There are no papers which reveal any benefits to solids before 6 mths (except in individual, special cases where an individual baby might need special treatment) and no papers which show harm if solids are not given until then. The good evidence is on infections, as you say - but to me, that's quite a powerful bit of evidence. Sure, in the UK babies are not going to die of an infection, but even a mild tummy bug or an ear or chest infection is miserable (from memory, these are the infections cited in the research). It means a trip to the doc, possibly medication, hassle, pain.

The PubMed listed study you quote: you have misinterpreted the conclusion. It says there is no evidence that solids after 4-6 mths, ie after 6 mths is beneficial.

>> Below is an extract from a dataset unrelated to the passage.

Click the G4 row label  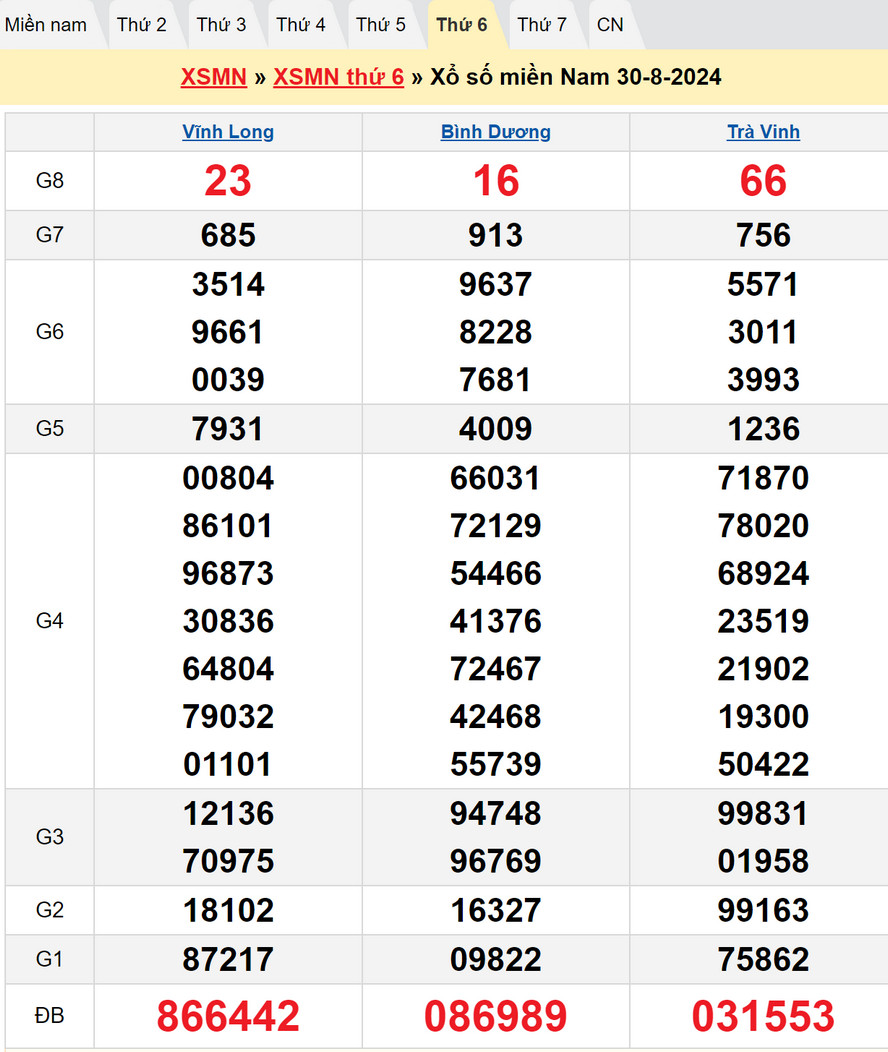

There is no magic date for all babies. But when it comes to policies,it makes sense for parents to know there is no harm in a milk-only diet for 6 mths for most babies, and considerable evidence of benefits. In addition, they should be encouraged to offer their babies ordinary food, for the baby to explore and discover. This makes developmental sense, too, as the baby's skills in understanding the link between his eyes, his tastebuds, his fingers and hands and his mouth, are all supported, in a way which can't be replicated by spooning in a puree which he doesn't really see and doesn't handle.

DaisySteiner Thu 28-Aug-08 13:47:03

Sorry, didn't see your reply until now Tiktok. I'm not really arguing that the guidelines shouldn't be exclusive breast-feeding until 6 months. Clearly there are no major medical risks with this advice and some benefits with reduction in infections, delayed resumption on menses etc.

My bugbear is that whenever anyone mentions weaning before 6 months (on MN at least) somebody jumps on them and says that it will increase the risk of their baby having allergies in later life, when there is no evidence to support this. I suppose I'm being a bit pedantic, but parents need to make decisions for themselves on accurate information.

Infections can be miserable, but so can repeated night-wakings, frequent feeding, whingy babies etc and anecdotally at least solids may help with this. It is not for me to tell parents which is more important.

tiktok Thu 28-Aug-08 18:55:14

Daisy - the evidence we have on early solids and night waking shows that at best, solids have no effect and at worst, they make the night feeding more frequent. Of course individuals may have a diff. experience but there is no need to rely on individual anecdotes when we have evidence to show otherwise.